* **PAGE EXTRACT**:
How much time each day do you think the average American spends on his/her mobile device? Not talking, but actually consuming content? Take a guess. According to a recent report by eMarketer, people spend 4 hours and 40 minutes each day on their mobile devices. 2 hours and 21 minutes of that time is in an app; the rest is online! People are checking email; perusing websites; checking Facebook, Instagram and Twitter; and playing games. You name it; they do it on their mobile devices. The number one reason people use their mobile devices is because of convenience. It’s easy to consume content when it’s right at their fingertips. Your church website is no different. Most of us probably have a decent church Web page, but how many of you know if your page is responsive to mobile users? Have you checked that out lately? Go ahead. Get out your mobile device and go to your website. Are you pinching and zooming to read what is there? Do images and content scale and reorganize themselves? If not, your website isn’t responsive and needs to be updated. It will provide your users a much more positive and less frustrating experience. Now that we have responsive design out of the way, you’re probably asking, “Does my church need a mobile app now?” There are several advantages in having a mobile app for your church. An app allows members to dive deeper and consume content not on your website. It’s a much more interactive environment. People can listen to sermon audio and view video, upload or view photos, ask for prayer, read your pastor’s blog, tithe through the app and much more.


WHEN/IF YOUR CHURCH DECIDES TO MOVE FORWARD WITH DEVELOPING A MOBILE APP, HERE ARE THREE THINGS TO KEEP IN MIND:

  1. Keep content fresh and updated regularly. Having a good content management solution in place will help with this. Find a service or technology tool that allows you to update all of your content channels in a single location, meaning there is no need to update the same information twice. (Hootsuite is a good option for managing all of your social media channels.)

* **DATA PROVIDED**:

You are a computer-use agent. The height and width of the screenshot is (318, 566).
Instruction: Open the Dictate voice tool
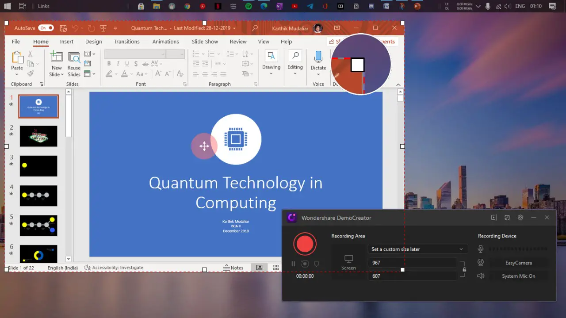coord(318,60)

* **EXERCISE INSTRUCTIONS**: Set down the passage on church mobile apps word for word, from "WHEN/IF YOUR CHURCH" up to and including "social media channels.)".

* **TASK RESPONSE**:
WHEN/IF YOUR CHURCH DECIDES TO MOVE FORWARD WITH DEVELOPING A MOBILE APP, HERE ARE THREE THINGS TO KEEP IN MIND:

  1. Keep content fresh and updated regularly. Having a good content management solution in place will help with this. Find a service or technology tool that allows you to update all of your content channels in a single location, meaning there is no need to update the same information twice. (Hootsuite is a good option for managing all of your social media channels.)